Improving Hospital Inpatient Management of Opioid Use Disorders


Why is the Foundation focusing on this work?

Impact of opioid use in New Hampshire

New Hampshire has been devastated by the opioid crisis in the United States. Between the years of 2002 and 2014, SAMHSA documented an average of 52,000 people per year reporting misuse of opioids (1). New Hampshire also ranked fourth in the nation for opioid related deaths according to 2017 data from The National Institute on Drug Abuse (2).

The effects of opioid use in New Hampshire (NH) are only beginning to be addressed by advances in access to care. A critical need still exists in engaging patients with an Opioid Use Disorder (OUD) in the hospital inpatient setting. According to a 2014 study appearing in JAMA, 8 to 29% of hospitalized patients have a non-alcohol substance use disorder (3).  This same study indicated a 183% increase from 2004-2011, with only 64% of cases detected by treatment teams.

These statistics, combined with the incidence of opioid related fatalities, speak to the dire need for hospitals to respond with an improved quality of care that does a better job of not only identifying patients with OUD, but provides access to treatment and/or harm reduction strategies.

A survey conducted by the Foundation for Healthy Communities in August 2019 revealed that only 9 of the 26 acute care hospitals in the state are currently providing OUD medications for addiction treatment (MAT) in the inpatient setting (4). Anecdotal reports from hospitals in NH suggest that OUD affected patients in inpatient settings are more likely to leave the hospital against medical advice (AMA). This hypothesis is supported by published findings in December 2015 that cite that 25-30% of hospitalized patients with OUD leave AMA (5). Anecdotal reports from hospitals also indicate other gaps or lapses in care for inpatients with OUD. Examples include patients with OUD who are inappropriately receiving pain medications, experience disruptions in their previously established MAT care, or who’ve derailed their own care for the reason they were admitted because their OUD issues went unmanaged.  
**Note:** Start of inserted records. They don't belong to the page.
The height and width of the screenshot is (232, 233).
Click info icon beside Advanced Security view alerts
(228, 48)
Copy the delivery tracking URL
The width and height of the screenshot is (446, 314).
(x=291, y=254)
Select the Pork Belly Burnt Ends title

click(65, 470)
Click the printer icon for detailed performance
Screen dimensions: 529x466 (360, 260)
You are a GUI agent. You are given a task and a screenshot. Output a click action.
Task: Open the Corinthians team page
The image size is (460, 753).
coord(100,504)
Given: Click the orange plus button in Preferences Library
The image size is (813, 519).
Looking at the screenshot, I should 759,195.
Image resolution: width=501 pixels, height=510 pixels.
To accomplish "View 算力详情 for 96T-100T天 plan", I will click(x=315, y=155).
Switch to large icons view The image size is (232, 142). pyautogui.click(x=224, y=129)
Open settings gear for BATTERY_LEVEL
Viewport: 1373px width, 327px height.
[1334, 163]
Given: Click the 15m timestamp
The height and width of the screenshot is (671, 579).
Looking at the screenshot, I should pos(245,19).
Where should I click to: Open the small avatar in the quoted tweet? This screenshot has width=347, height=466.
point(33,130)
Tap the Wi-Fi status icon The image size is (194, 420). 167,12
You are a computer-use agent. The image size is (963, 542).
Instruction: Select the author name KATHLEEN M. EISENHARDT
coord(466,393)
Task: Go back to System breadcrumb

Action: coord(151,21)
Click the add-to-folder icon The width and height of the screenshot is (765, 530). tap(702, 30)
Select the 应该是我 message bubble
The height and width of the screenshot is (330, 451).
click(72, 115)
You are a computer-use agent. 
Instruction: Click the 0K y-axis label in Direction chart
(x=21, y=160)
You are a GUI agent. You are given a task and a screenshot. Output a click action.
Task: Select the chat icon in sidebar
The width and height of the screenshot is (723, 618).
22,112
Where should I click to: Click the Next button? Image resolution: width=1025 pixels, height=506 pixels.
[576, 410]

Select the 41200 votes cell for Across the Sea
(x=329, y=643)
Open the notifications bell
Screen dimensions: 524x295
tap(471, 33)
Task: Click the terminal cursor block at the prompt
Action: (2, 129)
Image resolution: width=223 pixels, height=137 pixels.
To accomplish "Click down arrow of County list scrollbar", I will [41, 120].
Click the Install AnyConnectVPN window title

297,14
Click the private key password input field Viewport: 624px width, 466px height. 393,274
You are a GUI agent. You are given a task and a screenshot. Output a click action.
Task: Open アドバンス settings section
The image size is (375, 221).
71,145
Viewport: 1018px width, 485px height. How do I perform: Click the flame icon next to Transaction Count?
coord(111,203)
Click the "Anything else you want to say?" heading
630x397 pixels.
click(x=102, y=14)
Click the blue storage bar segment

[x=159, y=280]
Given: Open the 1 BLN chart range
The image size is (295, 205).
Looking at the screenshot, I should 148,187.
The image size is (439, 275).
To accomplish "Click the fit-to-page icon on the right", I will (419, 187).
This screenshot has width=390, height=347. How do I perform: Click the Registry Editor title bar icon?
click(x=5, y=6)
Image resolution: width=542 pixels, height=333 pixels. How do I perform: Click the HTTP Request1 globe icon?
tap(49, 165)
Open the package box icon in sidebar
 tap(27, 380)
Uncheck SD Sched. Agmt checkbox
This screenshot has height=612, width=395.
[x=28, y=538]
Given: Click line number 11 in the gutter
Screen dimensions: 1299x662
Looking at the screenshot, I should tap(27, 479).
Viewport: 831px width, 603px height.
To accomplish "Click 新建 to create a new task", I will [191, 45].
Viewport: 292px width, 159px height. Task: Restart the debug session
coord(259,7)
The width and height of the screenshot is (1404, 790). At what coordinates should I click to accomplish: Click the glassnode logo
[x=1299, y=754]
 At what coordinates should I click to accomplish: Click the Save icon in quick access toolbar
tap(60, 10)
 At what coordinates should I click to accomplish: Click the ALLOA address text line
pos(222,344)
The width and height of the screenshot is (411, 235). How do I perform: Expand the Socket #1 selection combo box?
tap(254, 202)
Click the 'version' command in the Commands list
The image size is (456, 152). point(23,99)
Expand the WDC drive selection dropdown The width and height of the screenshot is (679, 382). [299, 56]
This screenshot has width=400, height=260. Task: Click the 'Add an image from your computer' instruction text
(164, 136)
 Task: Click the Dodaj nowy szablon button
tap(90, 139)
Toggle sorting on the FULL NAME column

Including the Voice of People with Lived Experience

Not only will this project seek to address existing gaps in addiction treatment in New Hampshire for hospital inpatient populations, but it will also serve a critical need including people living with or who are in recovery from a substance use disorder in the design, implementation and evaluation of treatment programs, processes and other services.  Including those with lived experience improves care delivery and builds trust and collaboration between healthcare professionals and patients and families. 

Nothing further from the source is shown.